It IS winter (theoretically) here. It was in the 70s yesterday, and it was 67 here today. I'm afraid our "winter weather" was all used up the week after Thanksgiving. I wish cooler weather was here, but sigh, central Texas doesn't normally get much of the cold stuff. More than I saw growing up in southern California, and more than we got while living in Okinawa, but still not much.


----------



## balaspa (Dec 27, 2009)

It sounds positively unbearable in Australia right now.


----------



## Guest (Apr 13, 2014)

balaspa said:


> Hey, Kitten.
> 
> Thought of you after seeing news stories about how people are passing out at the Australian Open and then saw that the heat reached 115 degrees (converting to Fahrenheit there) in some parts of the country.
> 
> ...


Sorry I never saw this post. January and February where I live was ridiculously hot, worst I've ever experienced, but thankfully it's fine now it's autumn. I did find it very hard to cope - one day they said my city had the hottest temperature in the world that day! Ahhhhhhhhh! But we got through it and are fine now. Australia does get stupidly hot. But we're going to be moving house later this year and will make sure the new house has air conditioning, so next summer should be bearable


----------



## Nancy Beck (Jul 1, 2011)

balaspa said:


> I could post some photos of the snow and cold here in Chicago if that would help put you in the right mind-set.
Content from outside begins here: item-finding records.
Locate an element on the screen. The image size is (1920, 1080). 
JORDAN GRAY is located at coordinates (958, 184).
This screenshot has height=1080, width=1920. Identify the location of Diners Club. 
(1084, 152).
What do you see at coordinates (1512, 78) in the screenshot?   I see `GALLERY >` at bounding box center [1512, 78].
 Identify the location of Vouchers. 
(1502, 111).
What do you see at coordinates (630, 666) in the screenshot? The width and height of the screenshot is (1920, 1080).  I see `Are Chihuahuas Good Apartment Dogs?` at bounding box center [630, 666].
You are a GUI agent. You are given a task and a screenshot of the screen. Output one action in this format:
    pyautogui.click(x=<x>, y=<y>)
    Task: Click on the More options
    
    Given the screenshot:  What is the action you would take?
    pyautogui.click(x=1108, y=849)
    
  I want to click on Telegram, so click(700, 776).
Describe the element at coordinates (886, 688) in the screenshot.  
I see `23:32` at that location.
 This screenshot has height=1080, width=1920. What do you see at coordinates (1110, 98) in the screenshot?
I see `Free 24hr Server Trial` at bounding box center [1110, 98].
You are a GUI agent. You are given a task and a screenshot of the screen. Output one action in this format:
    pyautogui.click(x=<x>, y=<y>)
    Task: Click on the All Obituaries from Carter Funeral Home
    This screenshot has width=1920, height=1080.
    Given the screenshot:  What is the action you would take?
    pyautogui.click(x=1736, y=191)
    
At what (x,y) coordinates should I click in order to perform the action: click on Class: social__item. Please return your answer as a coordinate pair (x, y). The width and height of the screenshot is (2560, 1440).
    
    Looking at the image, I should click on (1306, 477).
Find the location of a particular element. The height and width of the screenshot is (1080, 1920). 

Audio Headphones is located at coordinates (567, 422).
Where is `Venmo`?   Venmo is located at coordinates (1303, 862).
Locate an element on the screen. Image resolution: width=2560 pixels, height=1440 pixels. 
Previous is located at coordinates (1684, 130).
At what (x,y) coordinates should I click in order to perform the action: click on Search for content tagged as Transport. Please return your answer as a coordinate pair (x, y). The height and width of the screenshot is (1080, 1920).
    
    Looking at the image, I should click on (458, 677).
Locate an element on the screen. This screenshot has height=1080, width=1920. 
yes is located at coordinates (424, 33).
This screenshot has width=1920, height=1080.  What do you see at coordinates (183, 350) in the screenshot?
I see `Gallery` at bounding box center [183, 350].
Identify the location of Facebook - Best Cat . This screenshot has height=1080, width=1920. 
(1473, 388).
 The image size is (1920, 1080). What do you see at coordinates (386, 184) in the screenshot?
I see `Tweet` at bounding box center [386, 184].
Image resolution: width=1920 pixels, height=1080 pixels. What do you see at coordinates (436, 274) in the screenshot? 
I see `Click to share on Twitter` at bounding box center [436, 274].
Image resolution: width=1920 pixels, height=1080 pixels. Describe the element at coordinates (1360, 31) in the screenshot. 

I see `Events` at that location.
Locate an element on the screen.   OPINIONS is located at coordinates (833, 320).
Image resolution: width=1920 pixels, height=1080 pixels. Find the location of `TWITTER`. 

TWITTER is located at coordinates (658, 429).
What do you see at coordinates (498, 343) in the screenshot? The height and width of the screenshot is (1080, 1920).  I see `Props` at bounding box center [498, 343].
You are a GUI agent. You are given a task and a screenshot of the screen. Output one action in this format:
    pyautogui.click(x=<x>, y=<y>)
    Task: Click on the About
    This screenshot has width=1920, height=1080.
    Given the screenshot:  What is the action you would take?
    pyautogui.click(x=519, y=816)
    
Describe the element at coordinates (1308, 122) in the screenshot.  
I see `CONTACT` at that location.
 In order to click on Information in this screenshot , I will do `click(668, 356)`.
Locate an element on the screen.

I could do the same here in New Jersey. Snow - bah!


----------



## balaspa (Dec 27, 2009)

It was one of the worst winters in record here in Chicago and it even got ME down - and I love winter. And it isn't over! It was in the 70s here over the weekend (in Fahrenheit - sorry people in other countries), today it's in the 30s and snowing again.

I really hope we don't have a summer as hot as you guys got in Australia.


----------